##### Supplied data

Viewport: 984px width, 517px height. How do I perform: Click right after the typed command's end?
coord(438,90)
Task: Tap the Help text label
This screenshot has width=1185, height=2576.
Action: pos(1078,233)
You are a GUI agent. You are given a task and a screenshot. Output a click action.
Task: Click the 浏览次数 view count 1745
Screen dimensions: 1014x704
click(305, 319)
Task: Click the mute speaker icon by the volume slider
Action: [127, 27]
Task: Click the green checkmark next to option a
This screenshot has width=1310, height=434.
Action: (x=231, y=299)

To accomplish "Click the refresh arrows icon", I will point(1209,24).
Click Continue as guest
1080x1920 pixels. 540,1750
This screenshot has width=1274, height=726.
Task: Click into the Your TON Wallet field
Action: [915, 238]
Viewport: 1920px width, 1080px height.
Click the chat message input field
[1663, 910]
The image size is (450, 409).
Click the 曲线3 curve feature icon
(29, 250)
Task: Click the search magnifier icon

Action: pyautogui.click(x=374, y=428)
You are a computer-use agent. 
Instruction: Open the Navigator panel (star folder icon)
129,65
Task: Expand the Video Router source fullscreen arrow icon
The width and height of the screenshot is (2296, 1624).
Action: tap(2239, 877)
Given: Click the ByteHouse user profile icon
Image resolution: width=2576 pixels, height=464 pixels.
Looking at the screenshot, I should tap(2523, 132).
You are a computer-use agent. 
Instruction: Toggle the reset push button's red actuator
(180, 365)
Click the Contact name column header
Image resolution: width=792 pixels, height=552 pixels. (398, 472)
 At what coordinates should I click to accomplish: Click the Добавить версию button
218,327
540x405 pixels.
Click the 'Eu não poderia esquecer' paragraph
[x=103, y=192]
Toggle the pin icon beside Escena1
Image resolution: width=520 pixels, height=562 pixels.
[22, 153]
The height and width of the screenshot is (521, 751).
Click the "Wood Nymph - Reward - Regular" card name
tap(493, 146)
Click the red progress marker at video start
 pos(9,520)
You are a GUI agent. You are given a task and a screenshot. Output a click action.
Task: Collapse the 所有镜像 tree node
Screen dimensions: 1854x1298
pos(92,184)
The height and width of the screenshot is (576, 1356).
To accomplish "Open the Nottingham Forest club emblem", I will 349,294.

##########

= Stated problem =
Count the lines in the records above that contain the string "will", matching case exactly, and give only that number.

= Final answer =
2